I have gotten a lot of comments about the creepy ambience of the Other Paris, “where dead people live,” as one reviewer said. My depiction of it had many sources of inspiration—the myths of Orpheus and Eurydice – including the film Black Orpheus, and Gilgamesh’s journey through the dusty underworld. The keeper of the Dome of Undoing has Tibetan associations. I also made a mental map by imagining Paris without color, and without markets, cafes, restaurants, food shops – what would be left?
My mother had just died when I started writing this part, and my father died two years later as I was finishing the novel. I don’t think I could have written about death in the same way – had they still been alive. I had a new familiarity with the subject. Also, this was my first real foray into magical realism. In my mind’s eye, I had a vision of Jeanne, accompanied by the little dead boy Pierre, and Theo the cat, walking through a cemetery at night, and it wouldn’t leave me. It was a sort of cartoon image firmly fixed in my imagination.

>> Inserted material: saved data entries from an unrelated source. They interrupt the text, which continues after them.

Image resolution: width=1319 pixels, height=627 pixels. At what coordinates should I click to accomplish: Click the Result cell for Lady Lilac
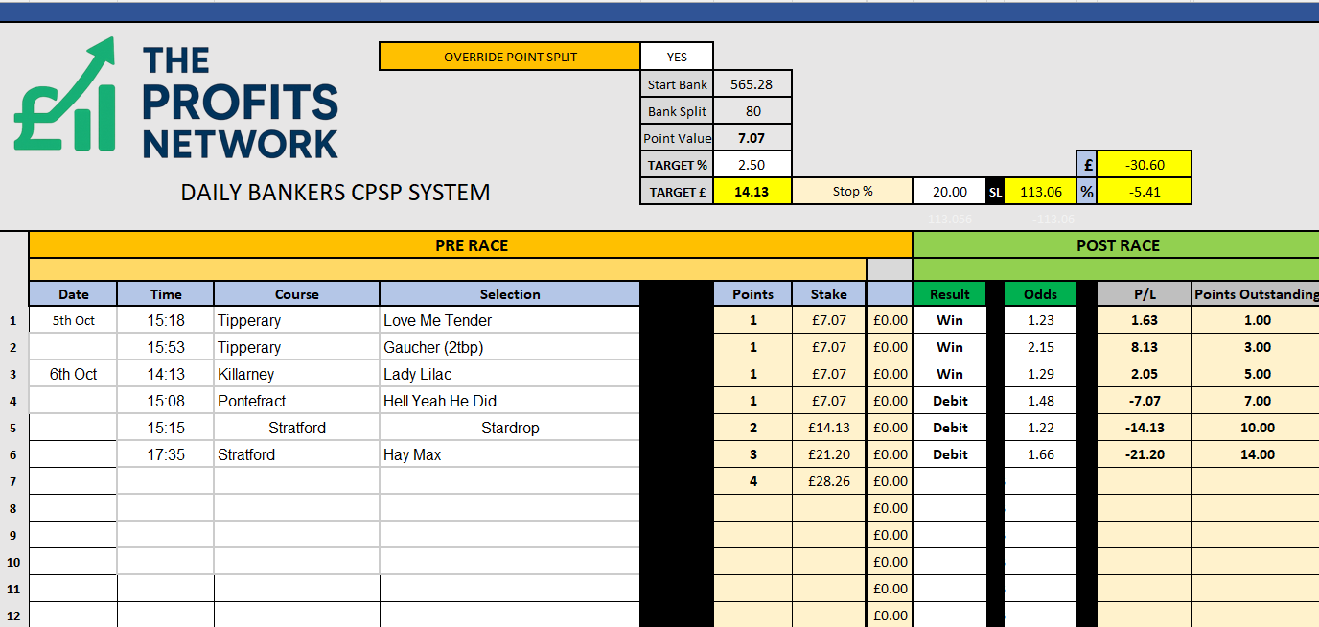click(x=949, y=374)
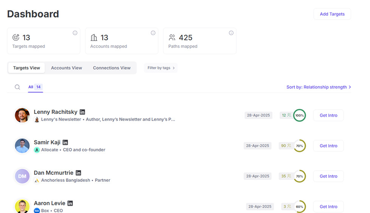Open Aaron Levie's LinkedIn icon

click(70, 203)
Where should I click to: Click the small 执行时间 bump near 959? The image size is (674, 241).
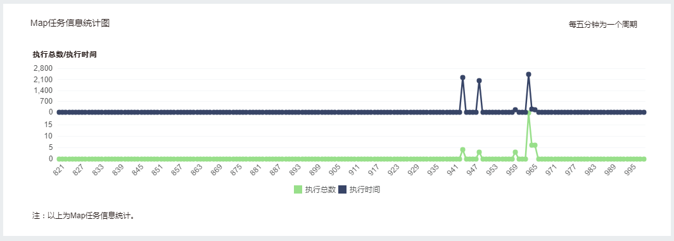(x=515, y=110)
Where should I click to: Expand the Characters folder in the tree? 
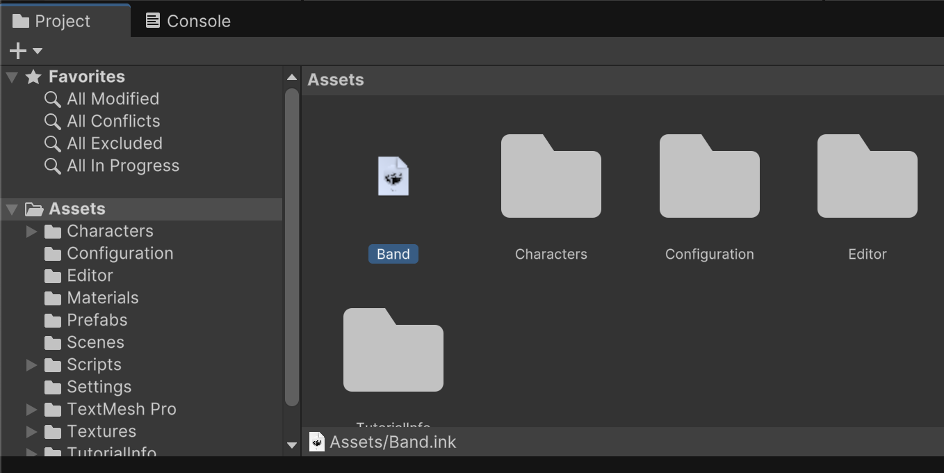tap(31, 231)
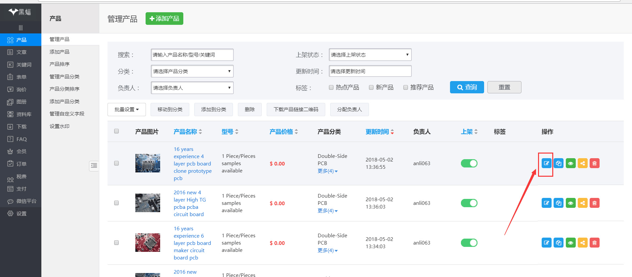Tick the select-all checkbox in table header
Image resolution: width=632 pixels, height=277 pixels.
tap(116, 131)
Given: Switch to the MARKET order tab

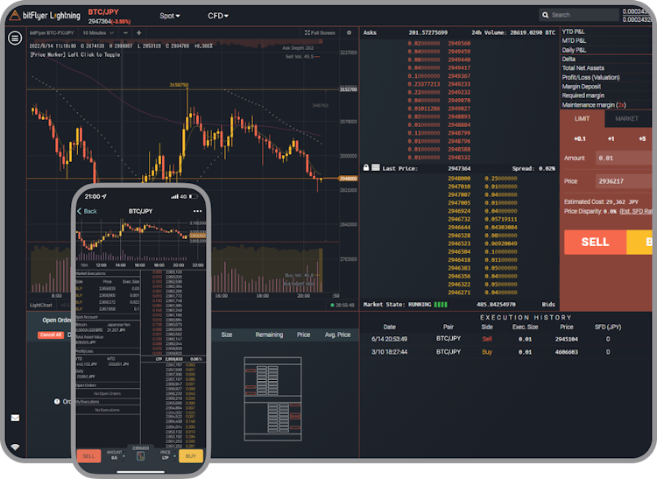Looking at the screenshot, I should pyautogui.click(x=626, y=118).
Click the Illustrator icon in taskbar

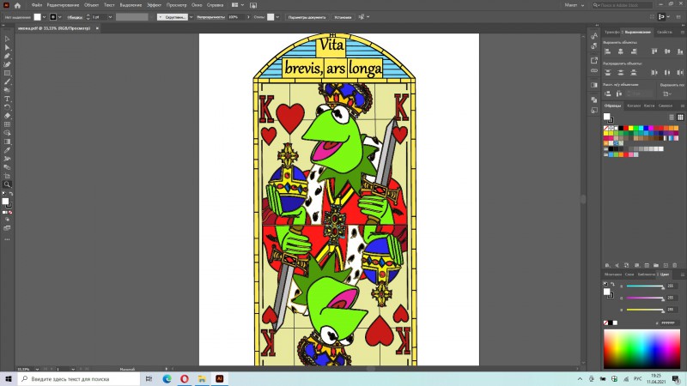pos(220,378)
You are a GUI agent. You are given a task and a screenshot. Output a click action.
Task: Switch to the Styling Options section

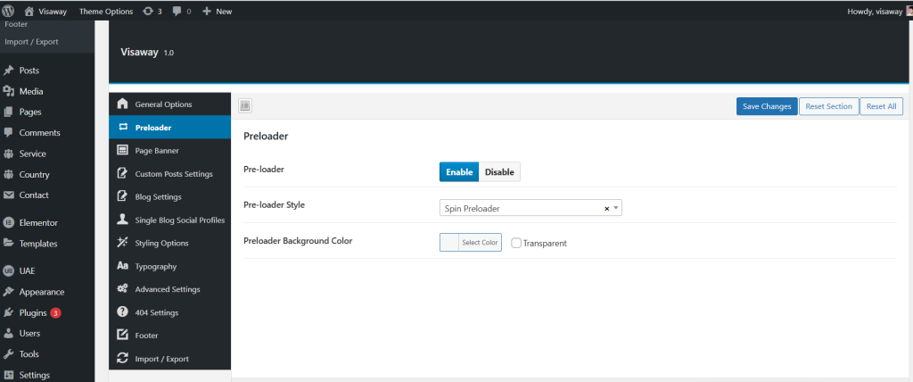161,243
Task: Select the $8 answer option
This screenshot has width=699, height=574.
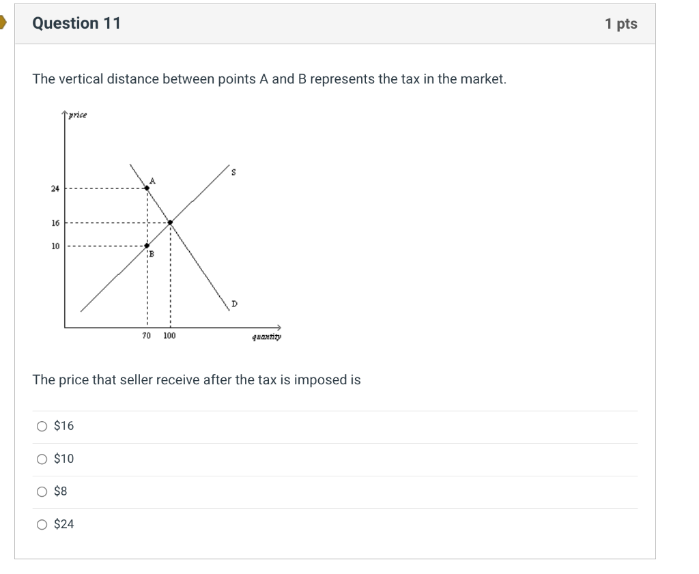Action: coord(43,491)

With regards to Theo: Among the apocryphal stories of Jeanne and Modi’s life in Paris is the mention of a cat Modigliani kept that ran away from the studio after they died. The cat in my novel was originally black, like the cat in one of Jeanne’s paintings. But then one day in Paris, I ran into an extraordinary gray cat who literally stared me down for over five minutes. Theo would have had eyes like that! So Theo became gray in the novel.
There is one odd thing, though: I wrote the description of Notre Dame destroyed by fire with truncated spires about two years before the fire actually occurred.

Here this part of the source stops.